**EXTRAIT FOURNI:**
===============

J’ai subi plusieurs mois de dépression, et une lente décadence aussi… Dans les premiers temps, je pensais être assez fort pour surmonter ça, mais petit à petit la motivation a fui sans la moindre envie de retourner sur les chemins. Je revivais sans cesse plusieurs scènes : les lampes, le parcours mal balisé, l’énervement, l’abandon… Je n’y arrivais plus. Je n’avais plus envie de courir, plus envie de faire du sport, de me dépenser, plus envie de voir personne. Je me suis juste laissé aller. Je me suis mis à boire trop, à fumer beaucoup, souvent dès 7 h du mat’. Des voluptes biologiques et bien plus si affinité…
Tout y est passé ! J’ai expérimenté la défonce comme pour me punir de ce que je n’avais pas réussi à accomplir, de manière aussi outrancière que j’avais pu m’entraîner.
Un matin d’avril (2023), j’ai pris mon vélo pour faire le point en allant à Amsterdam depuis chez moi, près de Zurich en Suisse. Il m’a fallu trois jours pour m’y rendre en remontant le Rhin, tout excité par de nouvelles perspectives et faire les 930 km reliant les deux villes. J’ai eu le temps de réfléchir sur ce que j’avais réalisé, sur qui j’étais et surtout sur comment je voyais la suite. Mais à ce moment-là, dans l’immédiat, dans quel coffee shop aller ! Ce qui était sûr, c’est que je ne voulais plus courir et encore moins refaire des compètes.
J’ai décidé d’arrêter les frais quelques semaines plus tard après une ultime remotivation restée vaine pour, dans un premier temps, m’enlever ce poids du « devoir de faire » qui me pesait. La charge mentale était trop lourde à ce moment précis. J’étais incapable physiquement, mais surtout psychologiquement, d’honorer mes engagements. Par respect aussi pour mes partenaires, pour les organisateurs des courses sur lesquelles j’étais engagé, comme le Lavaredo qui arrivait et l’UTMB, mais aussi et surtout pour ma femme, mes enfants, moi-même.

===============

**DONNÉES:**
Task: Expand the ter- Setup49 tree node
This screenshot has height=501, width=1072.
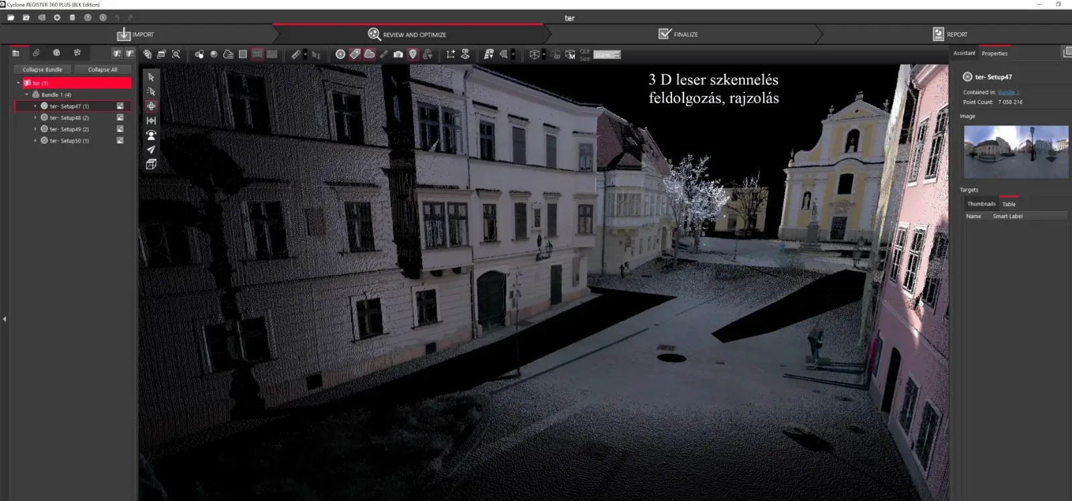Action: 36,129
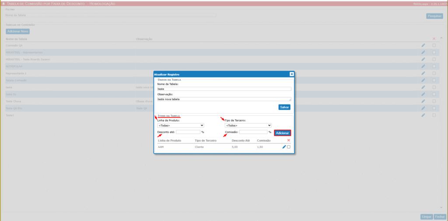This screenshot has height=221, width=448.
Task: Open edit pencil for Comissão QA row
Action: click(x=423, y=45)
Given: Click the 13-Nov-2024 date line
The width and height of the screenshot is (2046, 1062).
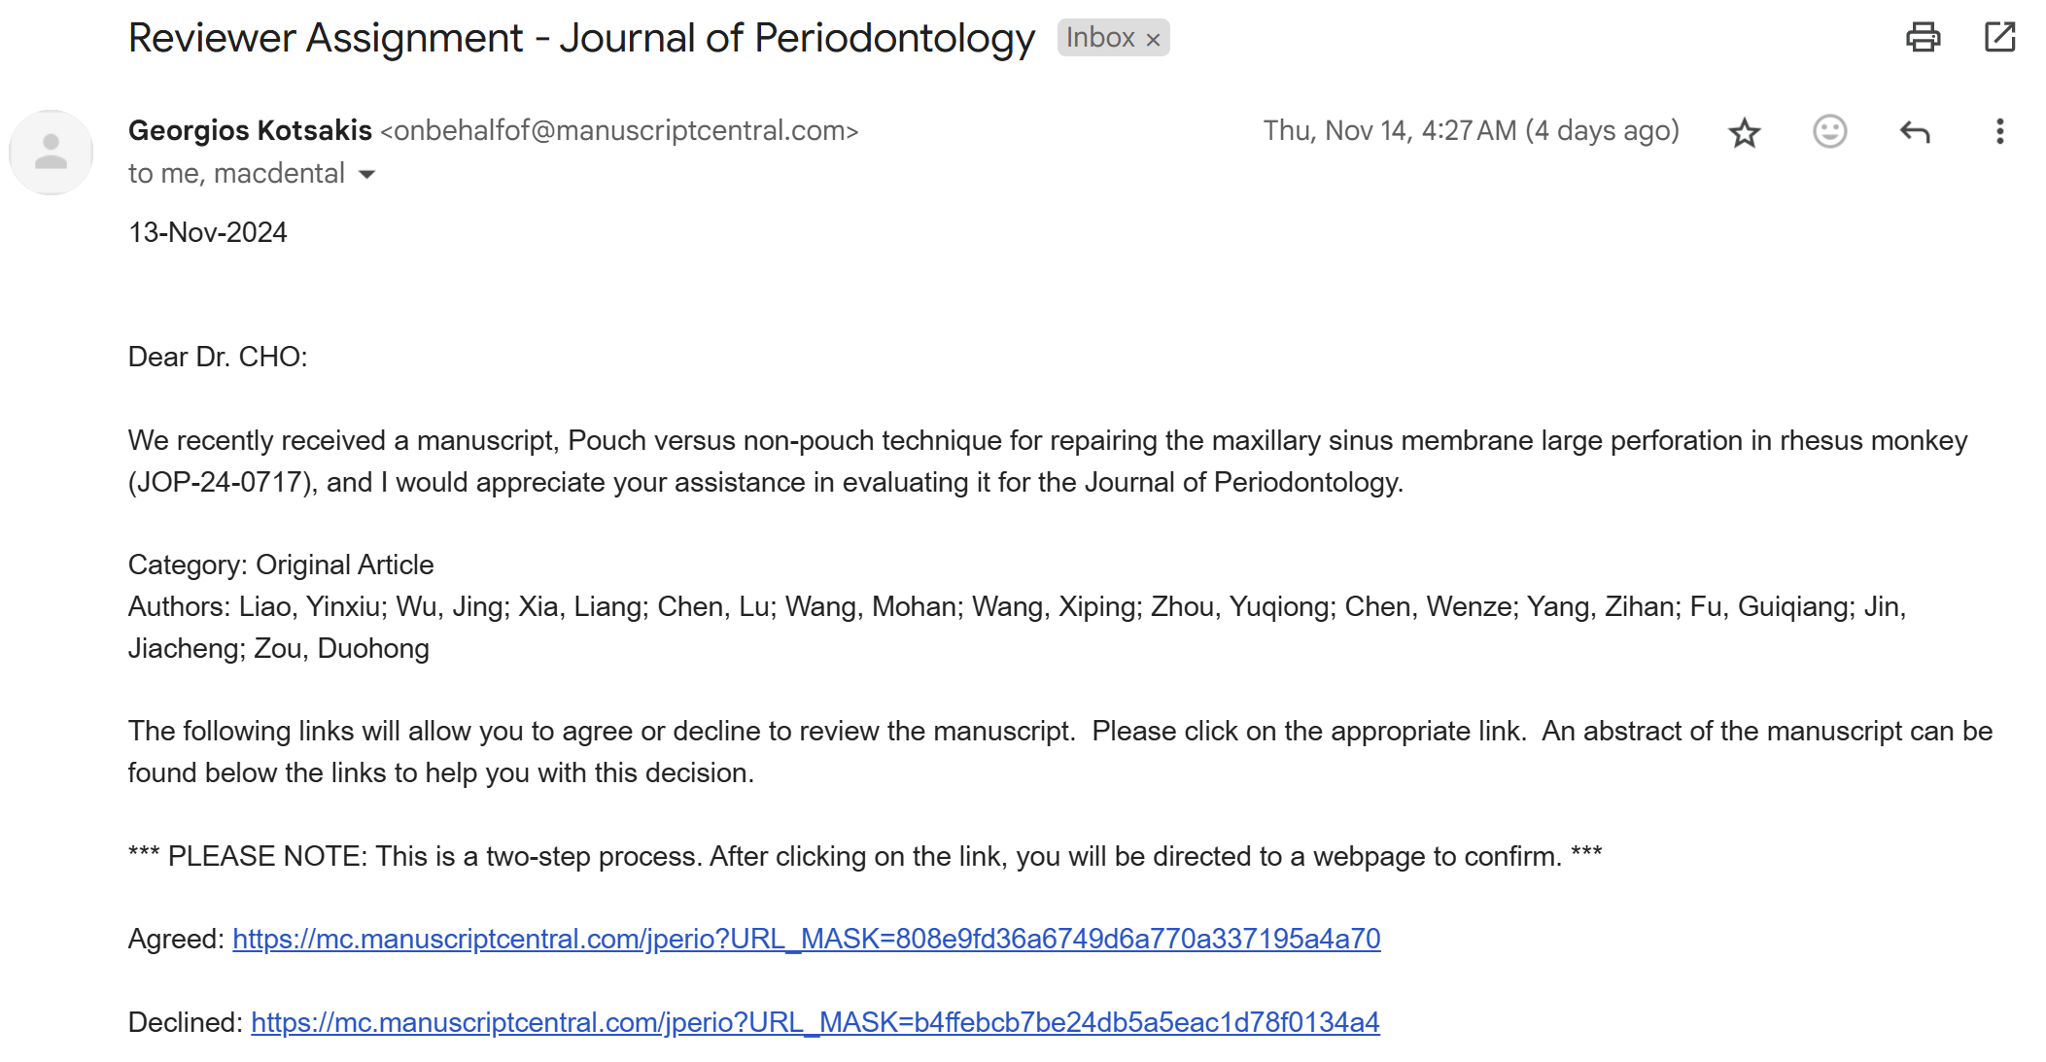Looking at the screenshot, I should (x=207, y=232).
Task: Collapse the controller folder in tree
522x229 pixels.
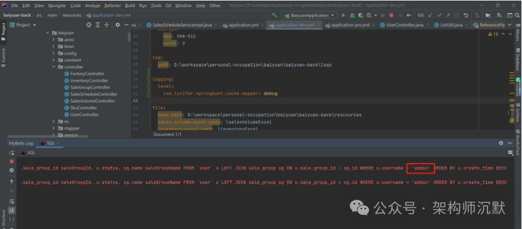Action: tap(53, 67)
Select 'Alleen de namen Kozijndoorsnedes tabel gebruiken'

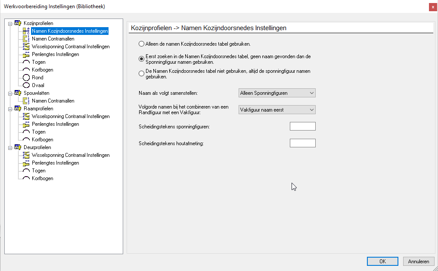[141, 44]
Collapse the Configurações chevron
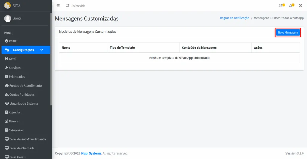307x159 pixels. click(42, 50)
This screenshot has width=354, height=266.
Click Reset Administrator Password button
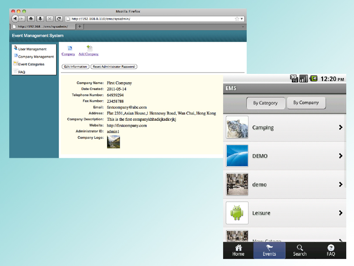(x=114, y=67)
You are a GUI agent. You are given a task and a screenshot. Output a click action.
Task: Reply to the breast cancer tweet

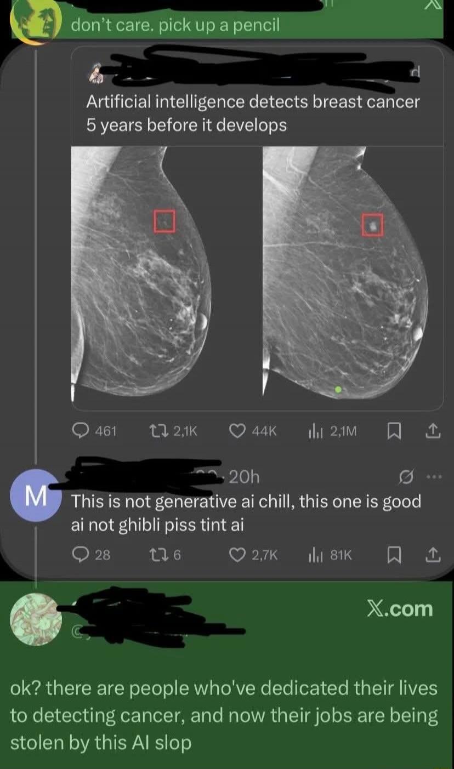coord(81,431)
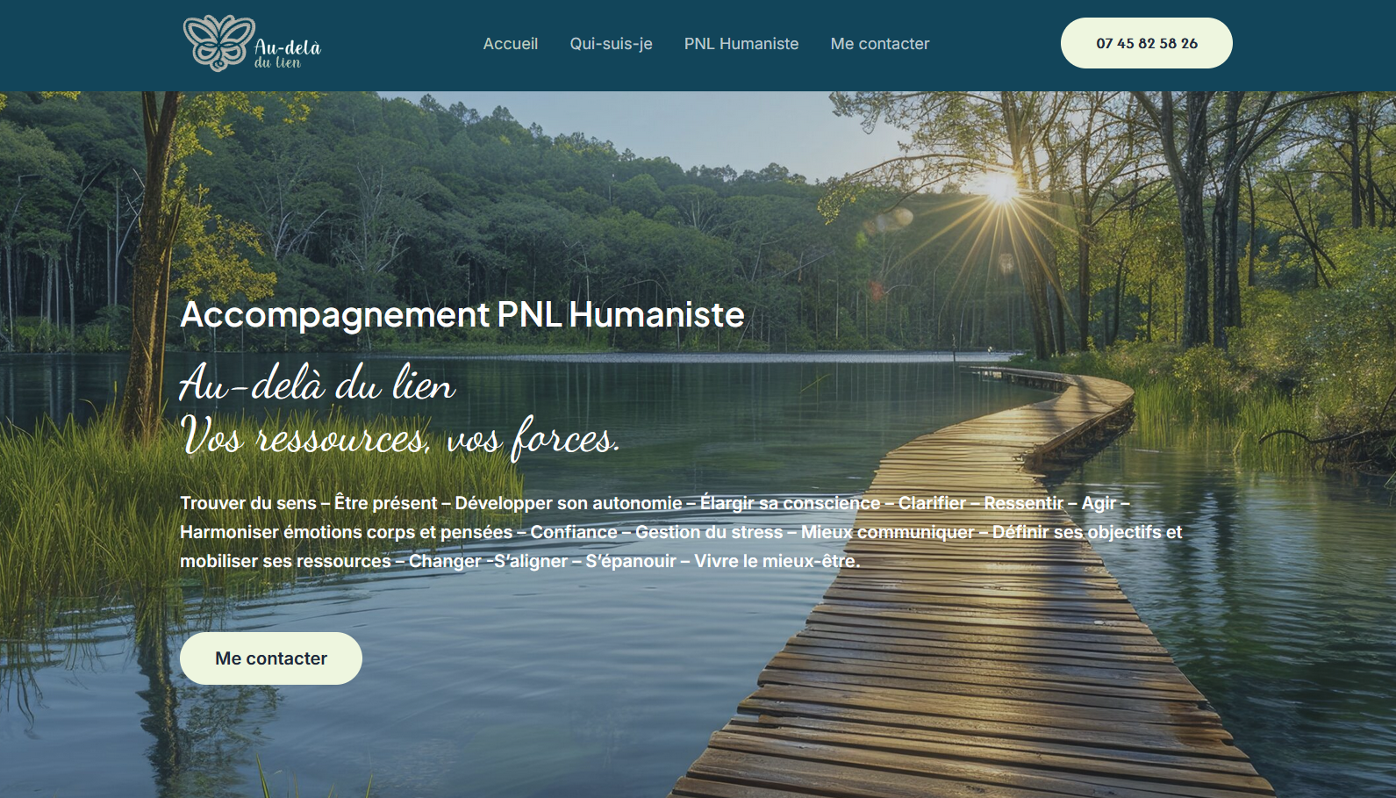
Task: Open the Qui-suis-je navigation item
Action: coord(611,44)
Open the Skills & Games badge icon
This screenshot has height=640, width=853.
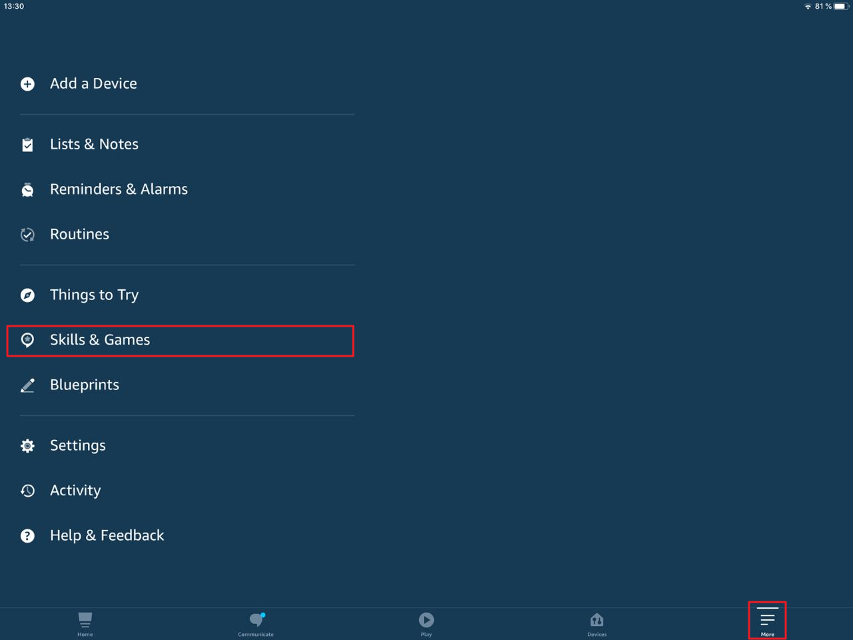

===============

**TÂCHES À RÉALISER:**
A. Énumérez toutes les scènes revécues sans cesse selon l'extrait.
B. Recopiez s'il vous plaît tout le passage de l'extrait, depuis "J’ai subi plusieurs" jusqu'à "j’avais pu m’entraîner.".
Le matériel n'a aucun lien avec l'extrait.

**RÉPONSES PAR TÂCHE:**
A. Les lampes, le parcours mal balisé, l'énervement, l'abandon

B.
J’ai subi plusieurs mois de dépression, et une lente décadence aussi… Dans les premiers temps, je pensais être assez fort pour surmonter ça, mais petit à petit la motivation a fui sans la moindre envie de retourner sur les chemins. Je revivais sans cesse plusieurs scènes : les lampes, le parcours mal balisé, l’énervement, l’abandon… Je n’y arrivais plus. Je n’avais plus envie de courir, plus envie de faire du sport, de me dépenser, plus envie de voir personne. Je me suis juste laissé aller. Je me suis mis à boire trop, à fumer beaucoup, souvent dès 7 h du mat’. Des voluptes biologiques et bien plus si affinité…
Tout y est passé ! J’ai expérimenté la défonce comme pour me punir de ce que je n’avais pas réussi à accomplir, de manière aussi outrancière que j’avais pu m’entraîner.